Mr. Trump teed off on Democrats leveraging their new House majority to investigate him and his administration and dinged special counsel Robert Mueller, who could soon be submitting his final report on Russian interference in the 2016 election.

“We had the greatest victory of all time - now we have people, lost, and unfortunately you put the wrong people in a couple of positions, and they leave people for all time that shouldn’t be here,” Mr. Trump said. “And all of a sudden, they’re trying to take you out with bull—.”

At one point, he acknowledged to the adoring crowd that he was “totally off script right now.”

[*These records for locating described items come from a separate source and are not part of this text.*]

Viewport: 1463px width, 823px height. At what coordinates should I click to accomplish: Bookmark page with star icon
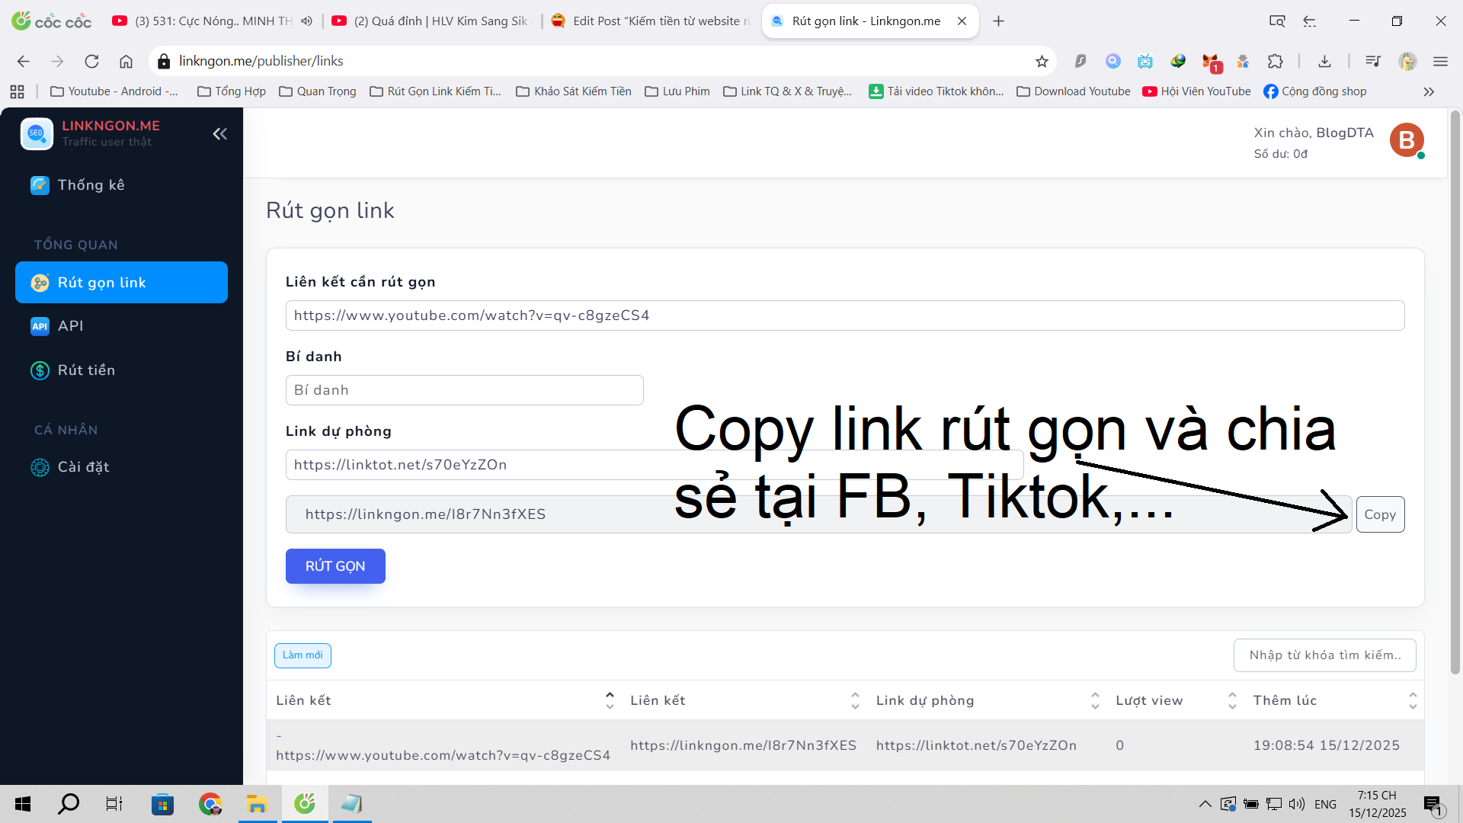coord(1042,61)
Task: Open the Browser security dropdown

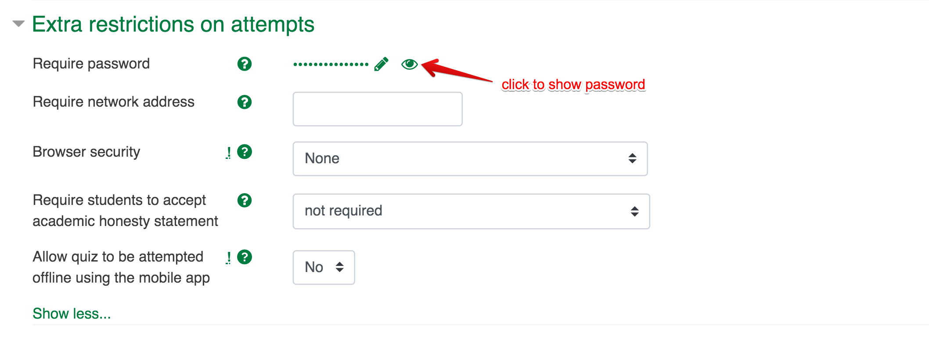Action: click(x=470, y=158)
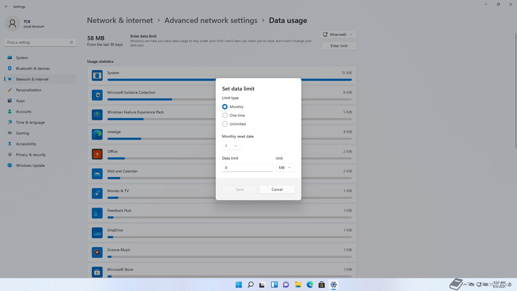Select the Unlimited radio option

click(225, 124)
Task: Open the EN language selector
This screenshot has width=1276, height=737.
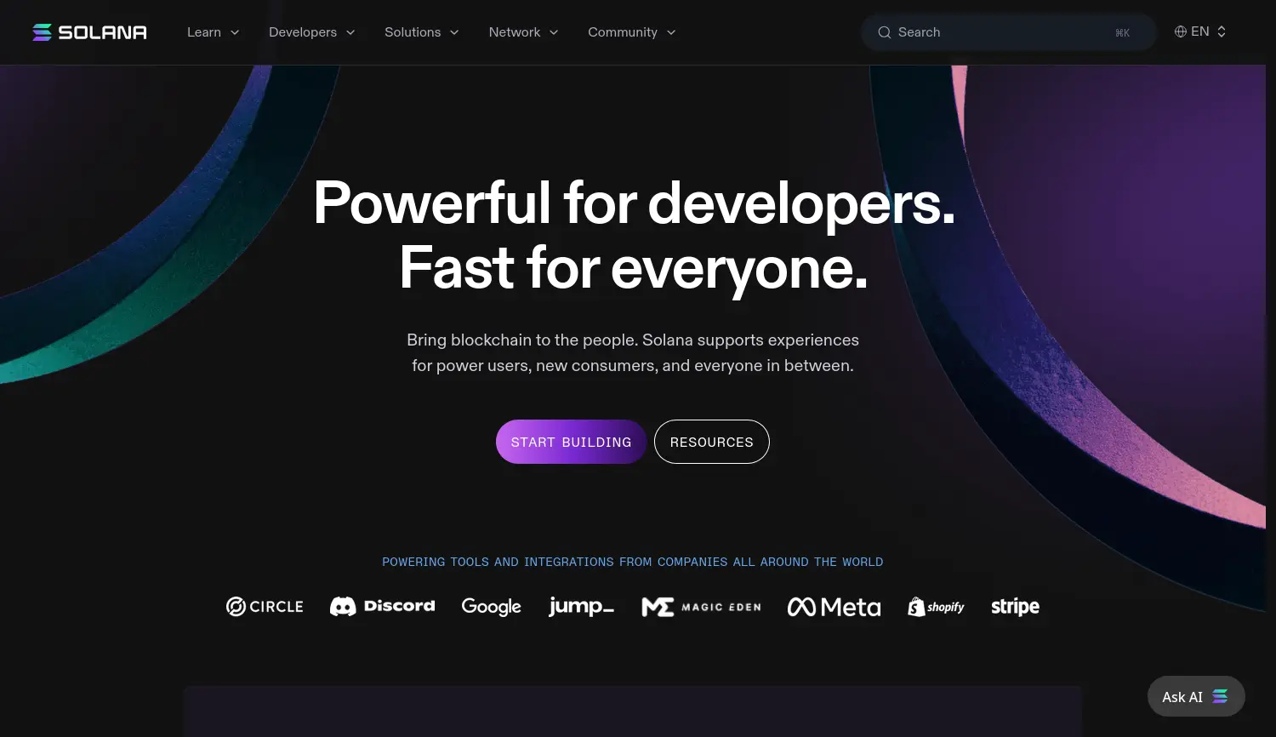Action: click(1200, 31)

“And this is how I got elected, by being off script,” he said. “And if we don’t go off script, our country is in big trouble, folks.”

Mr. Trump defended his abbreviated summit in Vietnam this week with North Korean Leader Kim Jong-un, though the two men couldn’t come to a deal on North Korea’s nuclear arsenal.

“I had to walk, because every once in a while you have to walk,” Mr. Trump said. “Because the deal wasn’t a deal that was acceptable to me.”

Mr. Trump also took some bipartisan criticism after he said he took Mr. Kim at his word that the leader didn’t know specifics about the condition of Otto Warmbier, who died in 2017 in the United States soon after he was released from imprisonment in North Korea.

The president later said “of course” he holds North Korea responsible for Otto’s mistreatment and death.

“We got our great people back… and that includes our beautiful, beautiful Otto, Otto Warmbier, whose parents I’ve gotten to know, who’s incredible,” Mr. Trump said on Saturday. “And I’m in such a horrible position because in one way I have to negotiate. In the other way, I love Mr. and Mrs. Warmbier and I love Otto and it’s a very, very delicate balance.”

Mr. Trump also said he needed CPAC attendees to stay active heading into the 2020 presidential election.

“You’re energized, you’re mobilized, and you’re engaged,” he said. “We need your voice…we need your commitment.”

He said Democrats, meanwhile, are trying to push socialist policies like Medicare-for-all.

“They’re embracing open borders, socialism, and extreme late-term abortion,” he said.

“We hopefully are going to be here for six more years,” he said. “We believe in the American Dream, not in the socialist nightmare.”

He jokingly encouraged Democrats to continue pressing forward on their “Green New Deal” to try to aggressively reduce carbon emissions.

“I encourage it. I think it’s really something,” he said. “It’s something our country needs desperately.”

He said Democrats are pushing policies that he could never sell, but he urged conservative activists to remain vigilant.

“But, big but, they always stick together and the Republicans don’t — remember that,” he said.

Eric Reynolds of Bowie, Maryland, had positive things to say afterward.

“He’s one of the few people, much less politicians, that’s willing to say what the facts are and call things for what they are regardless of the political correctness or regardless of the backlash that’s going to happen — he’s not afraid of it,” Mr. Reynolds said.

Stephanie Reynolds, Eric’s wife, said she appreciates the president’s emphasis on issues involving the dignity of life.

“He’s very focused on humanity and [a] pro-life agenda,” she said. “Bringing dignity back to human life. I think people have lost sight that human life has value.”